Additionally, the prognosis of CRC is associated with immune cell like CD8+ T cell and dendritic cells (DCs) [36, 37]. Our result shows that the patients with low score get more DCs which is the potent antigen-presenting cells (APCs) that play a critical role in immunotherapy in CRC [38]. In functional analysis, we discover that the risk score is associated with cell adhesion molecule binding and cadherin binding. Different cell adhesion molecules express on the surface of DCs can present tumor antigens to T cells, which can indirectly facilitate T cell infiltration to kill the tumor cells [39]. Our results also showed that the ability to recruit DC was stronger in the low-risk group than in the high-risk group, but there was no significant difference in the ability to recruit CD8+ T cells between the two groups. That may indicate these lncRNAs possibly influence the prognosis through the regulation of DCs, suggesting that prognostic model with these three lncRNAs may be the potential biomarker for cancer. Nonetheless, the functions and interactions between tumor-immune cell and m6A-related lncRNAs need more investigating.

5. Conclusions

In summary, we proposed a novel prognostic model of m6A-related lncRNAs in CRC, which had an important prognostic value for the clinical evaluation of CRC patients.
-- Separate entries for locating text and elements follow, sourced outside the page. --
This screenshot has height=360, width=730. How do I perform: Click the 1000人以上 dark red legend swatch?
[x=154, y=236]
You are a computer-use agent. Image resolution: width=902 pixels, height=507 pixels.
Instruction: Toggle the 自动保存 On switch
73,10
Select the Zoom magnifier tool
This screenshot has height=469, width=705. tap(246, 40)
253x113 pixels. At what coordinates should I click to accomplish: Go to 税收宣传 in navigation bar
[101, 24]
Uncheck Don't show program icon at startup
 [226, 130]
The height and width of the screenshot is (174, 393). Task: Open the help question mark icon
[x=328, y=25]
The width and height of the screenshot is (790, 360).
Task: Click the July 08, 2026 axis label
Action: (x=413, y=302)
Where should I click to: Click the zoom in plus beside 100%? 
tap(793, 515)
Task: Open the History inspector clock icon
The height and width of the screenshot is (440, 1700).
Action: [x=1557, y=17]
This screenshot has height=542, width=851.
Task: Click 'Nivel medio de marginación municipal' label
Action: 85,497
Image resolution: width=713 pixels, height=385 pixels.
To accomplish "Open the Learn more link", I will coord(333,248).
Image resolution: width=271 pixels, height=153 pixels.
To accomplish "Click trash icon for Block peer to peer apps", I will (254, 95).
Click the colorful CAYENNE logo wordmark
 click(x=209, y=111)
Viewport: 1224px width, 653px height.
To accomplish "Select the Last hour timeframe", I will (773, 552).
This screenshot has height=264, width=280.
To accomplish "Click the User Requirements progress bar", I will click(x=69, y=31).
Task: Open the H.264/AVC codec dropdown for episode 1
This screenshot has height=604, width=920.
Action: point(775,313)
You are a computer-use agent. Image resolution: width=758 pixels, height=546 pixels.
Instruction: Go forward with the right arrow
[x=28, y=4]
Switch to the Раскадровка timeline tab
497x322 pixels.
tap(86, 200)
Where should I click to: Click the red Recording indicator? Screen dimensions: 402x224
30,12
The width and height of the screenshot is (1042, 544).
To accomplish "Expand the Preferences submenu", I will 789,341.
Future investigations on the mechanisms between these lncRNAs and m6A modification in CRC are needed.

Data Availability

The data and materials used to support the findings of this study are available from the corresponding author upon request.

Conflicts of Interest

The authors declare that the research was conducted in the absence of any commercial or financial relationships that could be construed as a potential conflict of interest.

Authors’ Contributions

Zhan Zhao, Ya-bing Yang, and Xin-yuan Li contributed equally to this work.

Acknowledgments

This research was supported by the First Affiliated Hospital of Jinan University Flagship Specialty Construction Project-General Surgery (711003), the Guangdong Basic and Applied Basic Research Fund Project (2018A030313145; 2019A1515011763; 2019A1515110543; 2021A1515010994), the Medical Scientific Research Foundation of Guangdong Province (A2019221), and the Fundamental Research Business Expenses of Central Universities (21620306).